The White House has moved this month to beef up its capacity to tap phones and police the Internet. But those expanded powers are heating up a long-running debate on security versus privacy.
The Washington Post reported on Saturday:
"President Bush signed a directive this month that expands the intelligence community's role in monitoring Internet traffic to protect against a rising number of attacks on federal agencies' computer systems.
The directive, whose content is classified, authorizes the intelligence agencies, in particular the National Security Agency, to monitor the computer networks of all federal agencies -- including ones they have not previously monitored.
Until now, the government's efforts to protect itself from cyber-attacks -- which run the gamut from hackers to organized crime to foreign governments trying to steal sensitive data -- have been piecemeal. Under the new initiative, a task force headed by the Office of the Director of National Intelligence (ODNI) will coordinate efforts to identify the source of cyber-attacks against government computer systems."
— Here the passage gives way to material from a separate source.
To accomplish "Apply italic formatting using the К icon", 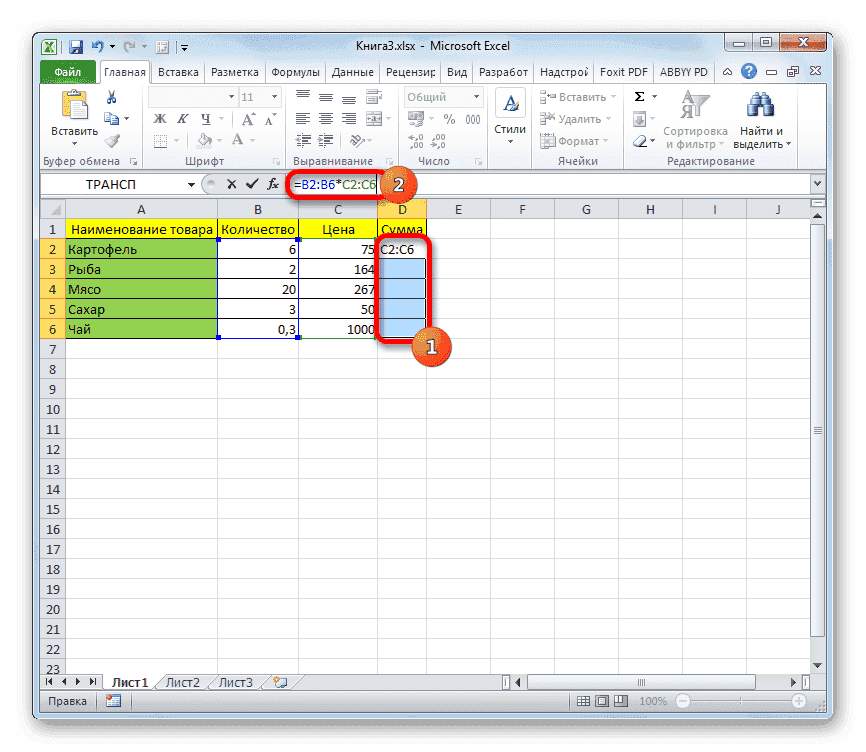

The new directive is part of a wider push by the US intelligence community to monitor the Internet, says Wired Magazine's blog "Threat Level," which follows security and privacy issues.
"The nation's top spy, Michael McConnell, thinks the threat of cyberarmageddon ... is so great that the U.S. government should have unfettered and warrantless access to U.S. citizens' Google search histories, private e-mails and file transfers, in order to spot the cyberterrorists in our midst.
…[I]n May 2007 McConnell convinced President Bush that a massive cyber-attack on a [single] U.S. bank would be worse for the economy than the deadly terrorist attacks of September 11, [a Jan. 21 article in The New Yorker] reports."
Meanwhile, The New York Times reports that the administration has advanced its efforts to boost its wiretapping abilities.
"[The] White House plan to broaden the National Security Agency's wiretapping powers won a key procedural victory in the Senate on Thursday, as backers defeated a more restrictive plan by Senate Democrats that would have imposed more court oversight on government spying.
The vote moves the Bush administration a step closer toward the twin goals it has pursued for months: strengthening the N.S.A.'s ability to eavesdrop without court approval, while securing legal immunity for the phone companies that have helped the agency in its wiretapping operations."
Those efforts may violate, however, an earlier law governing wiretapping, The Washington Post reports.
"At the heart of the controversy is whether the government's wireless surveillance program violated provisions of the original FISA [Foreign Intelligence Security Act] law that requires warrants for wiretaps whenever one of the parties involved in the communication resides in the United States....
The original FISA law requires the government to get permission from a special court to listen in on the phone calls and e-mails of people in the United States. Changes in communications technology mean many purely foreign to foreign communications now pass through the United States and therefore require the government to get court orders to intercept them."
Both the wiretapping and Internet proposals have met stiff public resistance from privacy advocates and Democratic senators, and the debate is likely to balloon, reports The Wall Street Journal's "Washington Wire" blog.
"Congressional aides tell The Journal that they, too, are also anticipating a fight over civil liberties that will rival the battles over the Foreign Intelligence Surveillance Act."
Bruce Schneier writes in Wired Magazine's "Security Matters" blog.
"Security and privacy are not opposite ends of a seesaw; you don't have to accept less of one to get more of the other. Think of a door lock, a burglar alarm and a tall fence. Think of guns, anti-counterfeiting measures on currency and that dumb liquid ban at airports. Security affects privacy only when it's based on identity, and there are limitations to that sort of approach."
Mr. Schneier's blog links to a recent poll by Rasmussen Reports, an electronic publishing firm specializing in the collection, publication, and distribution of public opinion polling information, indicating that Americans think security is more important than privacy.
"Fifty-one percent (51%) of Americans say that Security is more important than privacy. A Rasmussen Reports national telephone survey found that 29% disagree and say privacy is more important. Twenty percent (20%) are not sure."